Copy word for word the lines of the records below, beginning at the one with "Where should I" and finishing at the one with "1456x819 pixels.", ends included, but none of the pictures.

=== DATA SUPPLIED ===

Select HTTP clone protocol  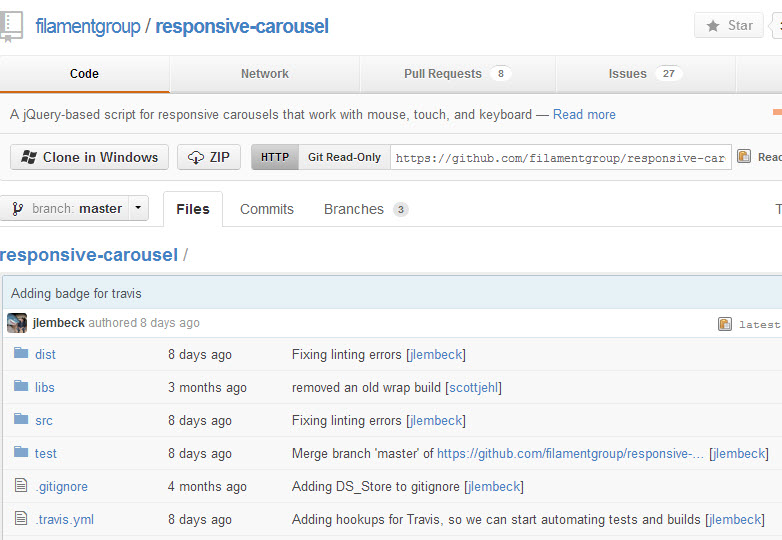275,157
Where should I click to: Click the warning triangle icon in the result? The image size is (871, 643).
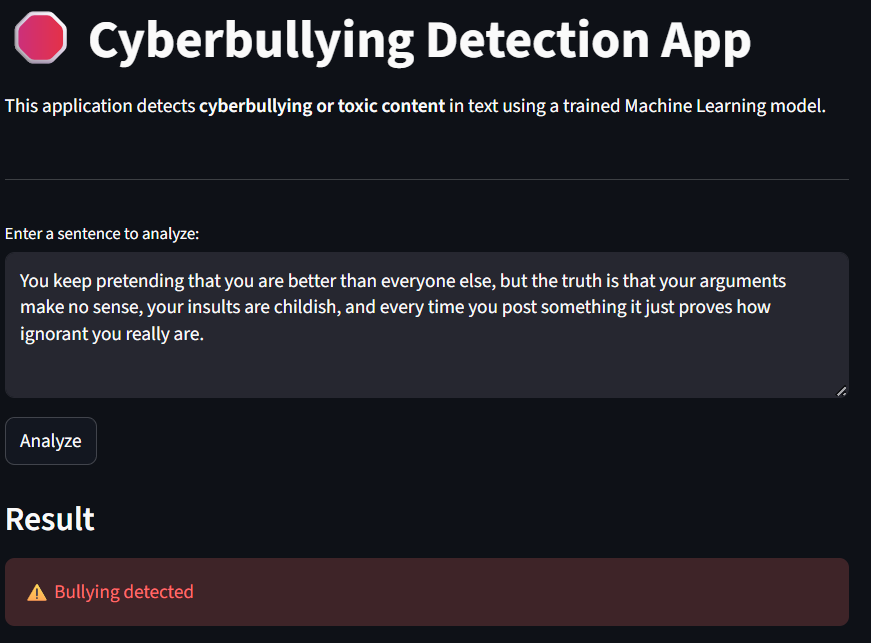tap(37, 592)
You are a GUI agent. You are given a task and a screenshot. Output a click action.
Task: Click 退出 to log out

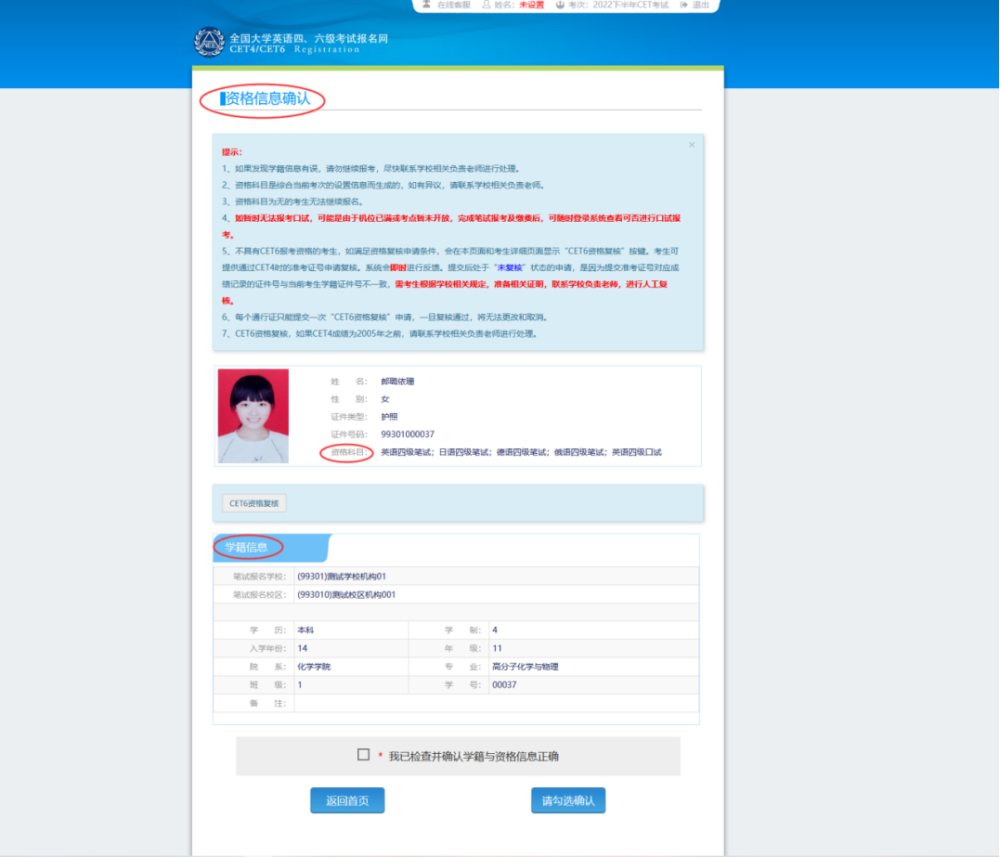click(x=701, y=5)
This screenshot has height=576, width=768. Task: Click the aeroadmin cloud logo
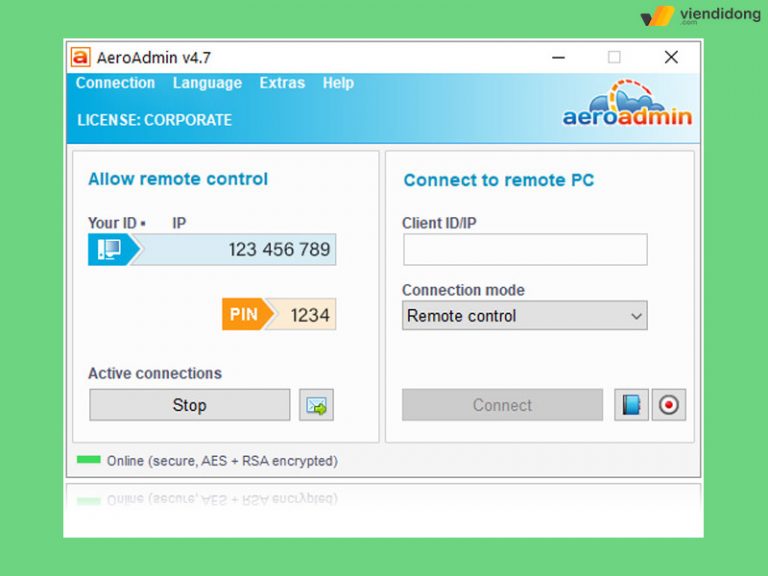tap(627, 106)
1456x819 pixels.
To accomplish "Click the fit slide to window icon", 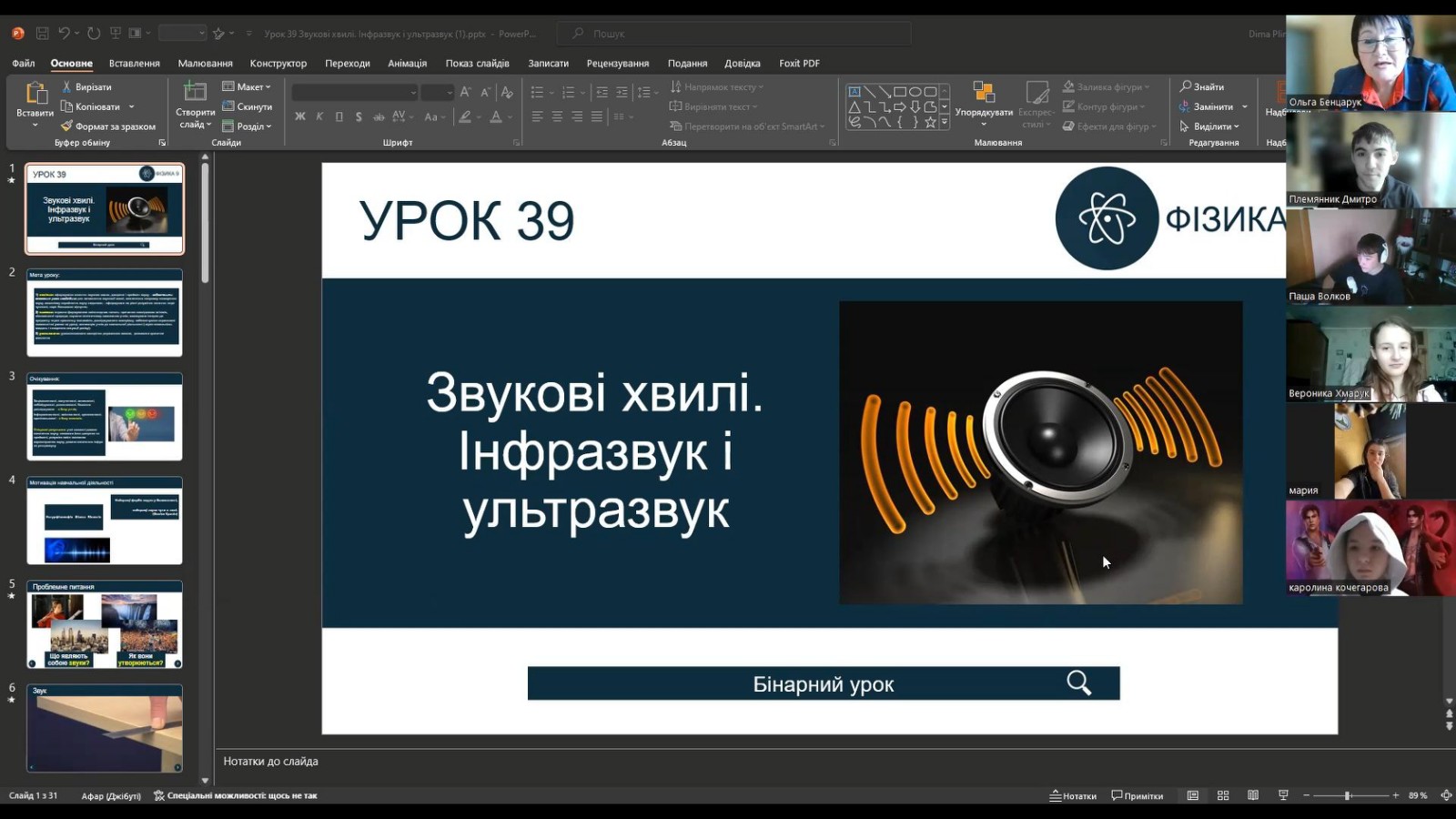I will (1446, 795).
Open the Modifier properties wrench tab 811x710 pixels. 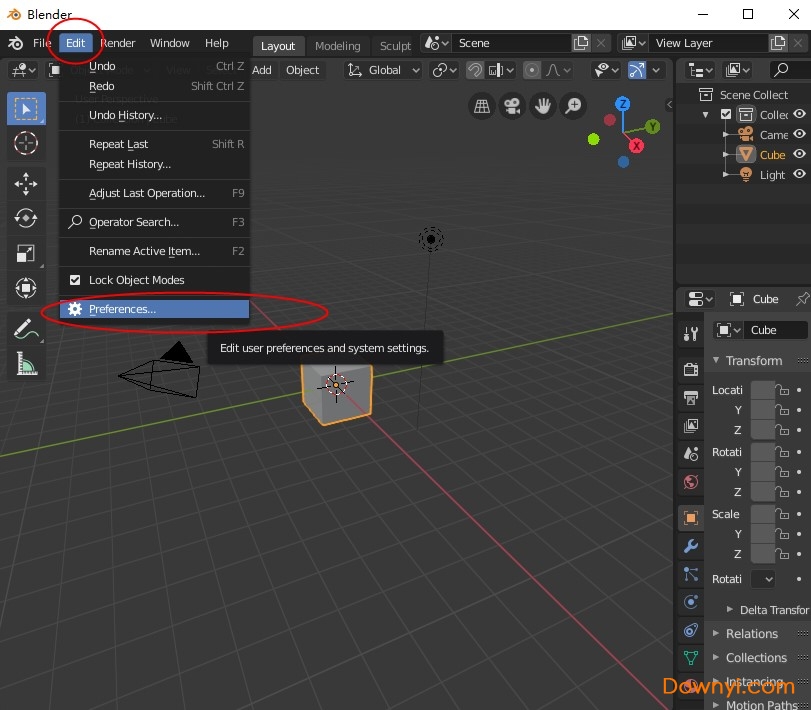690,546
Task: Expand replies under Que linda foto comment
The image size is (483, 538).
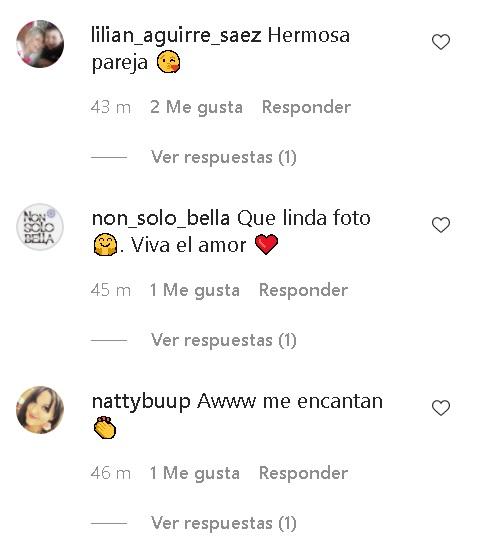Action: (x=224, y=340)
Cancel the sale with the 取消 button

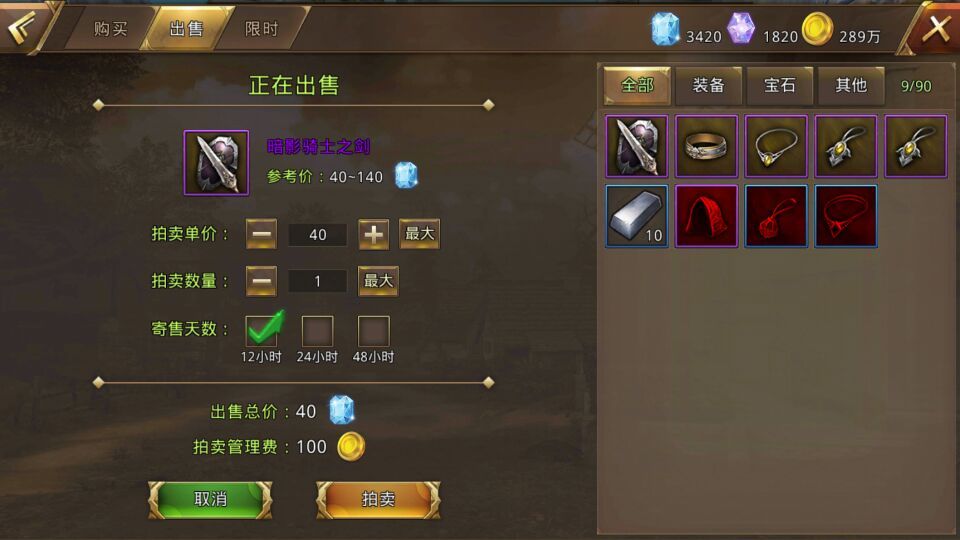point(211,500)
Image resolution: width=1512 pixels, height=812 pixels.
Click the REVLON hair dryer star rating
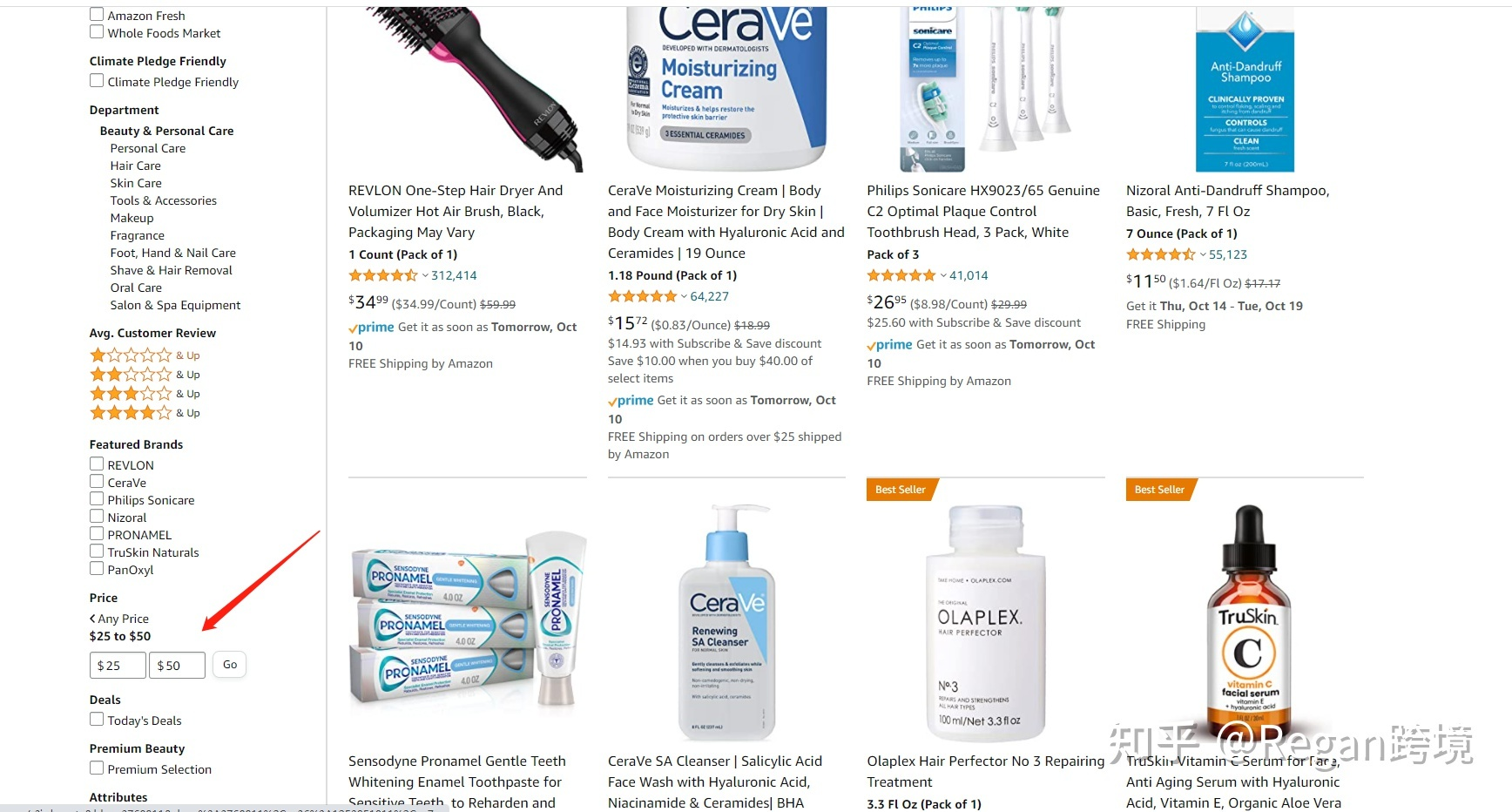(383, 275)
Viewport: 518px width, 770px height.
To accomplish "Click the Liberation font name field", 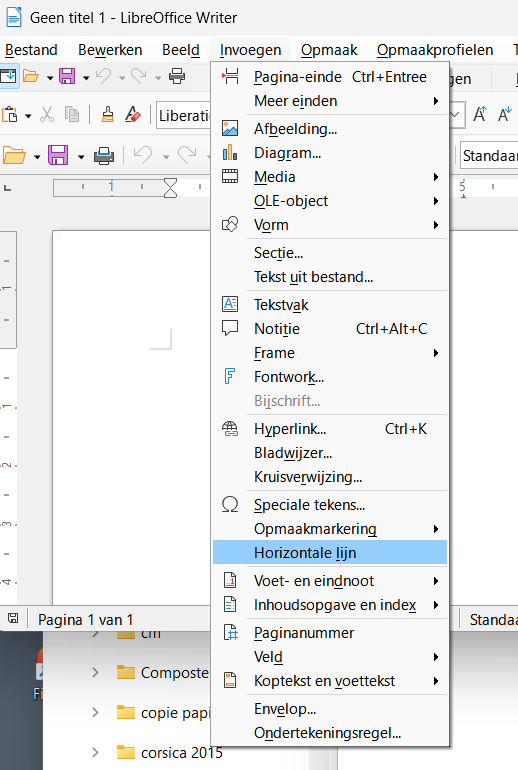I will click(184, 115).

===

(RESPONSE AREA):
Where should I click to: Click the warning triangle icon in the result? The image size is (871, 643).
tap(37, 592)
You are a GUI agent. You are given a task and a screenshot. Output a click action.
Task: Click 退出 to log out

click(x=701, y=5)
This screenshot has height=576, width=768. Task: Click the aeroadmin cloud logo
tap(627, 106)
1456x819 pixels.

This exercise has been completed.